Input records:
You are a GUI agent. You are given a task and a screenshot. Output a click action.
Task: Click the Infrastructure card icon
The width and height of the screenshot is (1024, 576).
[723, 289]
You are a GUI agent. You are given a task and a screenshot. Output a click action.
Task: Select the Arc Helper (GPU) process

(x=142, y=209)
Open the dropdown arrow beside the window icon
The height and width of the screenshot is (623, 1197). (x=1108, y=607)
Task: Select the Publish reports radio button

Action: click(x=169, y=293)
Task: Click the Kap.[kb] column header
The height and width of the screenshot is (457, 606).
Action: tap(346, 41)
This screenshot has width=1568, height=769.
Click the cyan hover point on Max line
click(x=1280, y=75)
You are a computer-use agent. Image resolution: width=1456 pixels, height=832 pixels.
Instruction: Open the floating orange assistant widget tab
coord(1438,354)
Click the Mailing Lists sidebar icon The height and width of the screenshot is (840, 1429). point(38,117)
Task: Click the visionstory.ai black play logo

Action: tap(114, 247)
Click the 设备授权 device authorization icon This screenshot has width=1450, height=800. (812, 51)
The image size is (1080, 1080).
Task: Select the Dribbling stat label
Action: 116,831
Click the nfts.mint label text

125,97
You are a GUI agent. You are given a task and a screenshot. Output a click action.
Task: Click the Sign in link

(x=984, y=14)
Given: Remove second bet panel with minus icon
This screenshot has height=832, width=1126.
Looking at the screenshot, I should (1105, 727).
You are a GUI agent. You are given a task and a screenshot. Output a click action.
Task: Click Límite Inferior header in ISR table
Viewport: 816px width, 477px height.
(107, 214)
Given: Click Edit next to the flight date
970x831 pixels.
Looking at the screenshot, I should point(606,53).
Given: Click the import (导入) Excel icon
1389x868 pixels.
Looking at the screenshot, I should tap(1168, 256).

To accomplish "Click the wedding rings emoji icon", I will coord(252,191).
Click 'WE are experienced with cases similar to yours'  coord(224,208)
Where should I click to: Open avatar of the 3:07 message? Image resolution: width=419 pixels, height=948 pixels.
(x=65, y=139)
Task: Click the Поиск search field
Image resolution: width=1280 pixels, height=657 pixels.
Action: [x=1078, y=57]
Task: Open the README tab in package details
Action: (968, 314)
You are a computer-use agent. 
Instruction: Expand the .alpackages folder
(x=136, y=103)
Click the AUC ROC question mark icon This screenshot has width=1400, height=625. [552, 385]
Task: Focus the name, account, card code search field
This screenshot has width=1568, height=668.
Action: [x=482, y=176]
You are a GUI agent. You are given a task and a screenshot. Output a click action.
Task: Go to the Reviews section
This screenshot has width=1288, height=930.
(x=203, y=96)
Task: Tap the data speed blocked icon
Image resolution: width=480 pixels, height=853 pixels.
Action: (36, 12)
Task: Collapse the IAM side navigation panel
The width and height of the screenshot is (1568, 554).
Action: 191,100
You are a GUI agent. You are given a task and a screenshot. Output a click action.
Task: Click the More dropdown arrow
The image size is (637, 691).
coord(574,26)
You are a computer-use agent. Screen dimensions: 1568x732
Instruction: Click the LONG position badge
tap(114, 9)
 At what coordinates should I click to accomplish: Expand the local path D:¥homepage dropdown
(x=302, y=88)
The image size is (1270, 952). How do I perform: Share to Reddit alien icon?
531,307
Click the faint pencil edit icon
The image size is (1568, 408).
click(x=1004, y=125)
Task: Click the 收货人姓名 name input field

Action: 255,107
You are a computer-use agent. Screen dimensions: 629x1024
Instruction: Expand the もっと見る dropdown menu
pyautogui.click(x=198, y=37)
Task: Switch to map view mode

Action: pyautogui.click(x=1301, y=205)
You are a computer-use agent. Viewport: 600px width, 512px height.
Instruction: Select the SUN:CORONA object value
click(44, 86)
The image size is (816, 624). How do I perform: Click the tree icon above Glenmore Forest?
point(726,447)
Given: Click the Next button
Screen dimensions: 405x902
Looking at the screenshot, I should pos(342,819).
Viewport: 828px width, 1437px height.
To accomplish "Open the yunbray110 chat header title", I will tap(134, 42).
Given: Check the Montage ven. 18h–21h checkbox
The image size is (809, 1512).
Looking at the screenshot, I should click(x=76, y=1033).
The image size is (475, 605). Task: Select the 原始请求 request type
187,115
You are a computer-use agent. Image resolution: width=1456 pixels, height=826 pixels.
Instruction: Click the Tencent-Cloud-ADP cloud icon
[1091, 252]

Direction:
Reformat every line of the records above into a numbered list, omitting any blank lines.

Result of the task:
1. You are a GUI agent. You are given a task and a screenshot. Output a click action.
2. Task: Click the Infrastructure card icon
3. The width and height of the screenshot is (1024, 576).
4. [723, 289]
5. You are a GUI agent. You are given a task and a screenshot. Output a click action.
6. Task: Select the Arc Helper (GPU) process
7. (x=142, y=209)
8. Open the dropdown arrow beside the window icon
9. The height and width of the screenshot is (623, 1197). (x=1108, y=607)
10. Task: Select the Publish reports radio button
11. Action: click(x=169, y=293)
12. Task: Click the Kap.[kb] column header
13. The height and width of the screenshot is (457, 606).
14. Action: tap(346, 41)
15. This screenshot has width=1568, height=769.
16. Click the cyan hover point on Max line
17. click(x=1280, y=75)
18. You are a computer-use agent. Image resolution: width=1456 pixels, height=832 pixels.
19. Instruction: Open the floating orange assistant widget tab
20. coord(1438,354)
21. Click the Mailing Lists sidebar icon The height and width of the screenshot is (840, 1429). point(38,117)
22. Task: Click the visionstory.ai black play logo
23. Action: tap(114, 247)
24. Click the 设备授权 device authorization icon This screenshot has width=1450, height=800. (812, 51)
25. The image size is (1080, 1080).
26. Task: Select the Dribbling stat label
27. Action: 116,831
28. Click the nfts.mint label text
29. 125,97
30. You are a GUI agent. You are given a task and a screenshot. Output a click action.
31. Task: Click the Sign in link
32. (x=984, y=14)
33. Given: Remove second bet panel with minus icon
34. This screenshot has height=832, width=1126.
35. Looking at the screenshot, I should (1105, 727).
36. You are a GUI agent. You are given a task and a screenshot. Output a click action.
37. Task: Click Límite Inferior header in ISR table
38. Viewport: 816px width, 477px height.
39. (107, 214)
40. Given: Click Edit next to the flight date
41. 970x831 pixels.
42. Looking at the screenshot, I should point(606,53).
43. Given: Click the import (导入) Excel icon
44. 1389x868 pixels.
45. Looking at the screenshot, I should tap(1168, 256).
46. To accomplish "Click the wedding rings emoji icon", I will coord(252,191).
47. Click 'WE are experienced with cases similar to yours'  coord(224,208)
48. Where should I click to: Open avatar of the 3:07 message? Image resolution: width=419 pixels, height=948 pixels.
49. (x=65, y=139)
50. Task: Click the Поиск search field
51. Image resolution: width=1280 pixels, height=657 pixels.
52. Action: [x=1078, y=57]
53. Task: Open the README tab in package details
54. Action: (968, 314)
55. You are a computer-use agent. 
56. Instruction: Expand the .alpackages folder
57. (x=136, y=103)
58. Click the AUC ROC question mark icon This screenshot has width=1400, height=625. [552, 385]
59. Task: Focus the name, account, card code search field
60. This screenshot has width=1568, height=668.
61. Action: [x=482, y=176]
62. You are a GUI agent. You are given a task and a screenshot. Output a click action.
63. Task: Go to the Reviews section
64. This screenshot has width=1288, height=930.
65. (x=203, y=96)
66. Task: Tap the data speed blocked icon
67. Image resolution: width=480 pixels, height=853 pixels.
68. Action: (36, 12)
69. Task: Collapse the IAM side navigation panel
70. The width and height of the screenshot is (1568, 554).
71. Action: 191,100
72. You are a GUI agent. You are given a task and a screenshot. Output a click action.
73. Task: Click the More dropdown arrow
74. The image size is (637, 691).
75. coord(574,26)
76. You are a computer-use agent. Screen dimensions: 1568x732
77. Instruction: Click the LONG position badge
78. tap(114, 9)
79.  At what coordinates should I click to accomplish: Expand the local path D:¥homepage dropdown
80. (x=302, y=88)
81. The image size is (1270, 952). How do I perform: Share to Reddit alien icon?
82. 531,307
83. Click the faint pencil edit icon
84. The image size is (1568, 408).
85. click(x=1004, y=125)
86. Task: Click the 收货人姓名 name input field
87. Action: 255,107
88. You are a computer-use agent. Screen dimensions: 629x1024
89. Instruction: Expand the もっと見る dropdown menu
90. pyautogui.click(x=198, y=37)
91. Task: Switch to map view mode
92. Action: pyautogui.click(x=1301, y=205)
93. You are a computer-use agent. Viewport: 600px width, 512px height.
94. Instruction: Select the SUN:CORONA object value
95. click(44, 86)
96. The image size is (816, 624). How do I perform: Click the tree icon above Glenmore Forest?
97. point(726,447)
98. Given: Click the Next button
99. Screen dimensions: 405x902
100. Looking at the screenshot, I should pos(342,819).
101. Viewport: 828px width, 1437px height.
102. To accomplish "Open the yunbray110 chat header title", I will tap(134, 42).
103. Given: Check the Montage ven. 18h–21h checkbox
104. The image size is (809, 1512).
105. Looking at the screenshot, I should click(x=76, y=1033).
106. The image size is (475, 605). Task: Select the 原始请求 request type
107. 187,115
108. You are a computer-use agent. Image resolution: width=1456 pixels, height=826 pixels.
109. Instruction: Click the Tencent-Cloud-ADP cloud icon
110. [1091, 252]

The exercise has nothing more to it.